Spleen deficiency enhances liver fibrosis in mice

Spleen is connected to liver through portal vein (PV). Although spleen is known as an immune regulatory organ, the role of spleen in the development of liver fibrosis is unknown. Here, we performed splenectomy before starting CCl₄ treatment, then investigated liver fibrosis. Methods: Male C57BL/6 mice were underwent splenectomy or sham surgery. 1 week later surgery, mice were treated with CCl₄ or vehicle twice weekly for 6 weeks.

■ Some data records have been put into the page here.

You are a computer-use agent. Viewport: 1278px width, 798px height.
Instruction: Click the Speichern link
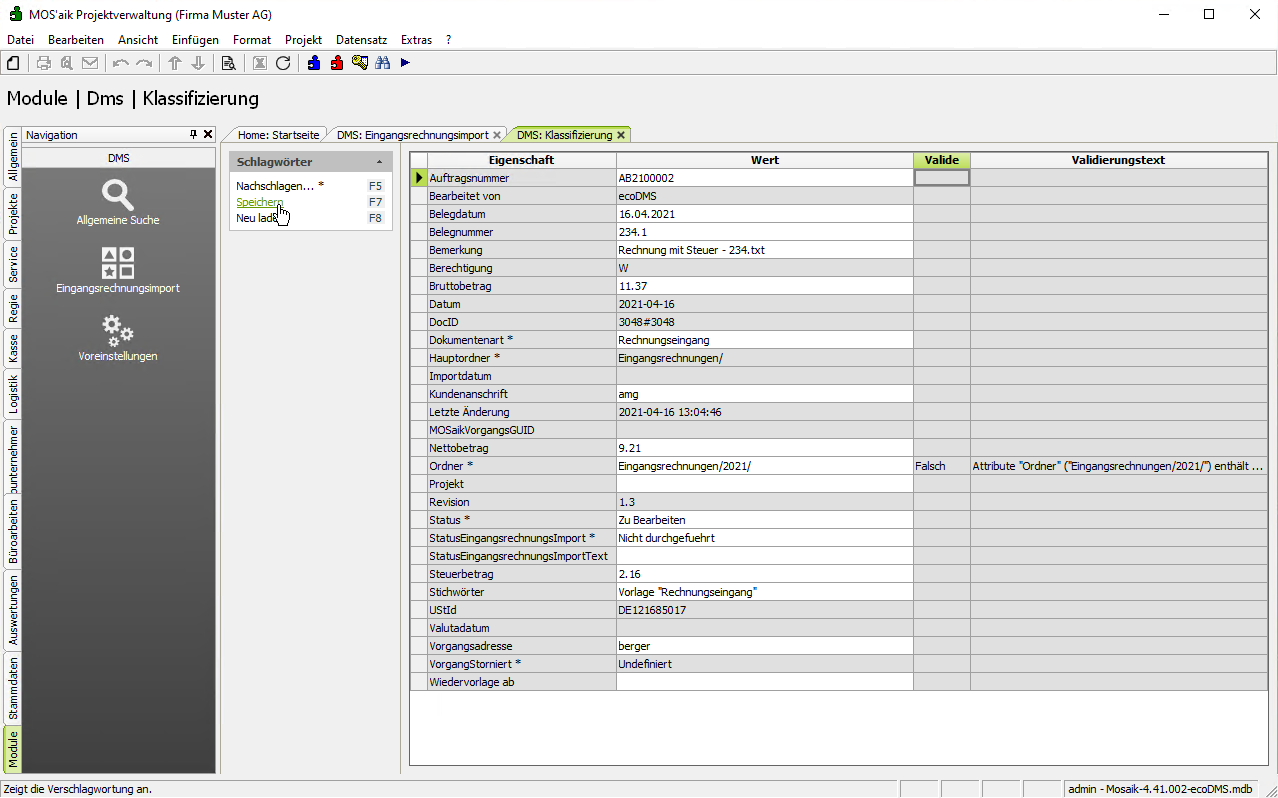coord(259,202)
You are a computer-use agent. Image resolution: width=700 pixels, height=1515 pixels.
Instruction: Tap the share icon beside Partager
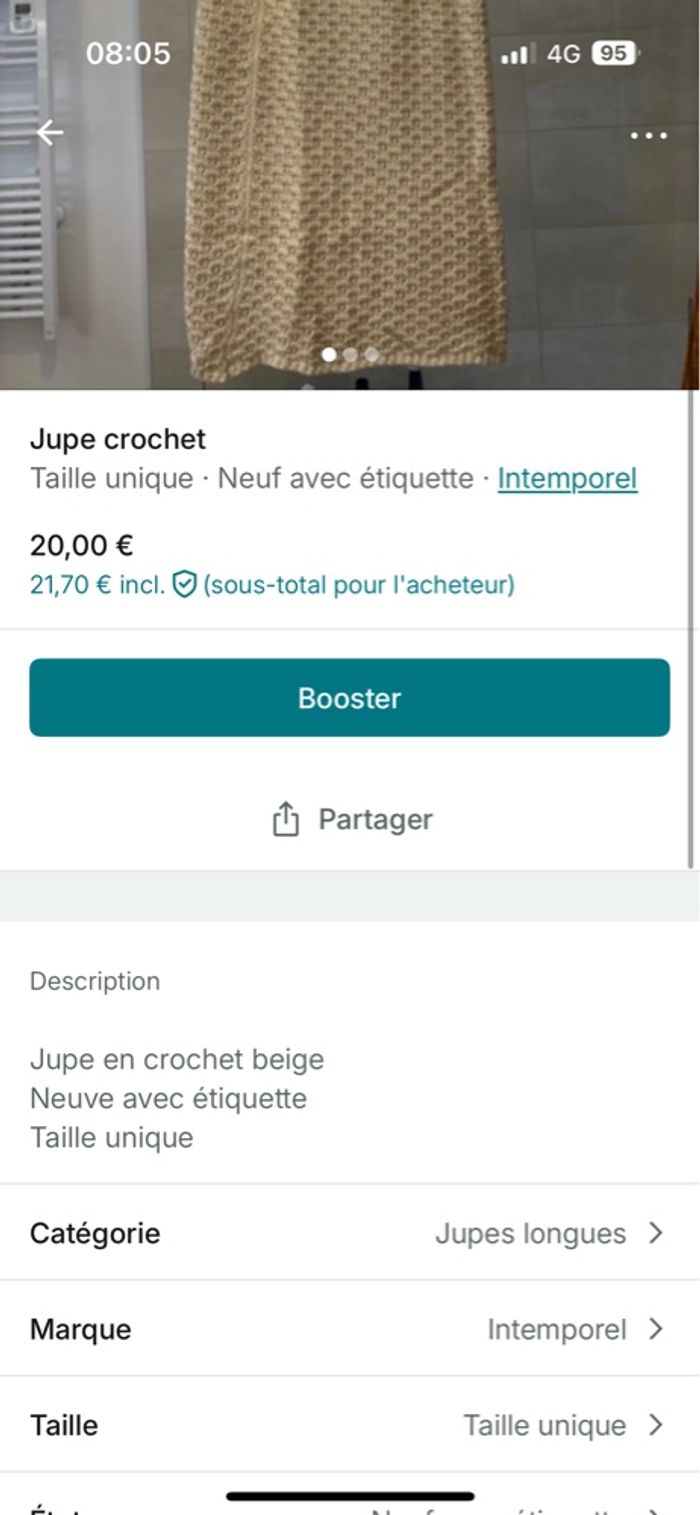286,819
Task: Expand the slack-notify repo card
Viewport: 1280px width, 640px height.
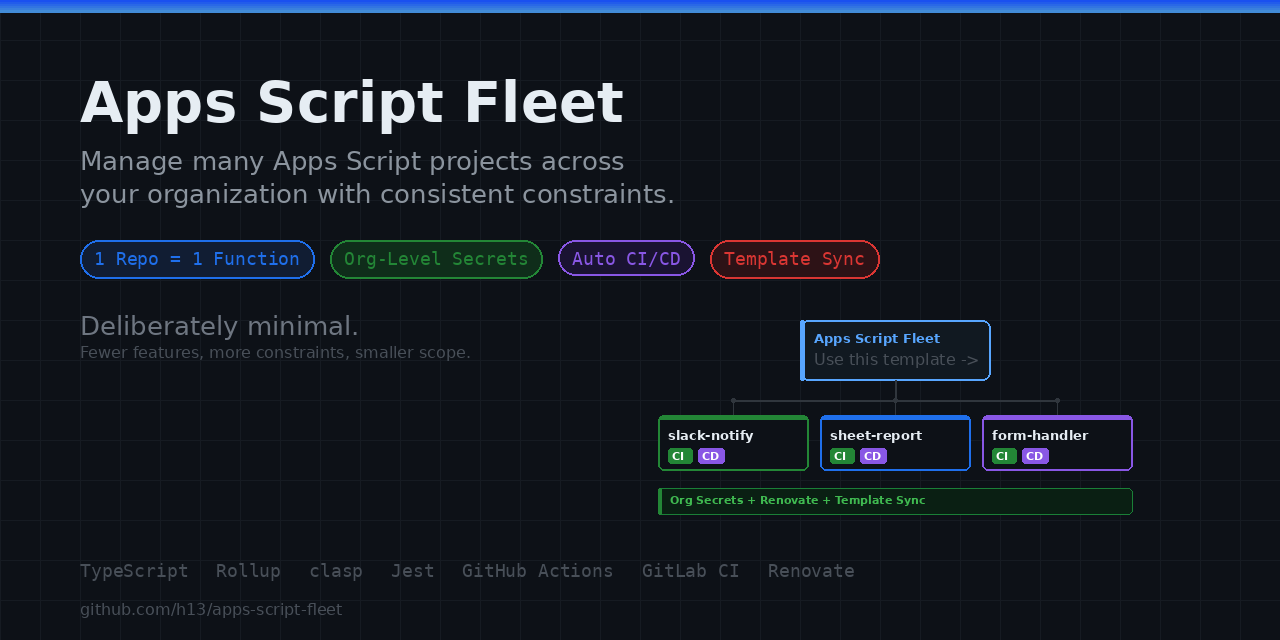Action: point(733,443)
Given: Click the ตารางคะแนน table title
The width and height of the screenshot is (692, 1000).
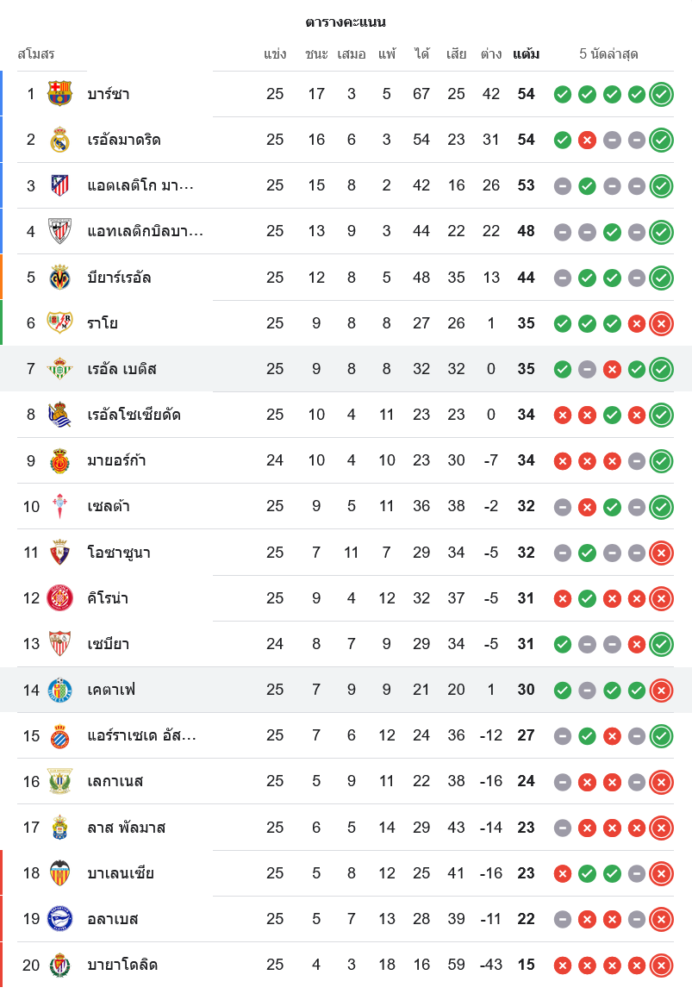Looking at the screenshot, I should (x=346, y=22).
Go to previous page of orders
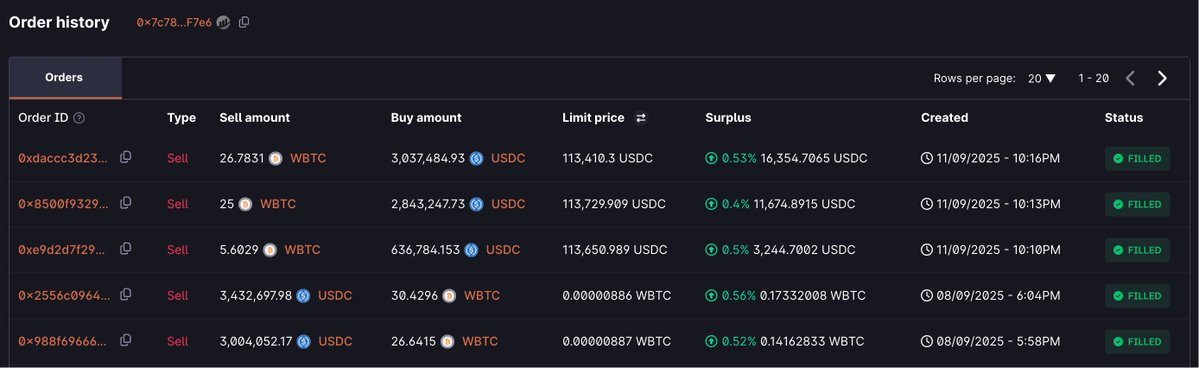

Splenic mRNA levels of pro-inflammatory cytokines including TNF-α, IL-6 and CCL2, anti-inflammatory cytokines including IL-10 and Arginase-1, and Lipocalin-2 were determined by qPCR. Liver fibrosis was evaluated by sirius red staining. Lipocalin-2 levels in PV were measured by ELISA. Results: Splenic pro- and anti-inflammatory cytokines mRNA expressions were not changed in both CCl₄ and vehicle treated sham mice. However, splenic Lipocalin-2 mRNA levels were increased 35 fold by CCl₄ treatment. Interestingly, sirius red positive area after CCL₄ treatment was significantly increased in splenectomized mice compared with sham mice (6.6±0.3% v.s 3.5±0.2%). Lipocalin-2 levels in PV following CCl₄ treatment were markedly decreased in splenectomized mice compared to sham mice (465.9±30.6ng/mL v.s. 327.5±35.0ng/mL). Conclusion: Enhanced liver fibrosis was found in spleen deficient mice. Lipocalin-2 is a secreted glycoprotein which induced macrophage deactivation in pneumonia mice model. The mechanism underlying exaggerated liver fibrosis most likely involves decreased Lipocalin-2 levels in PV. Spleen might have a protective role in liver fibrosis.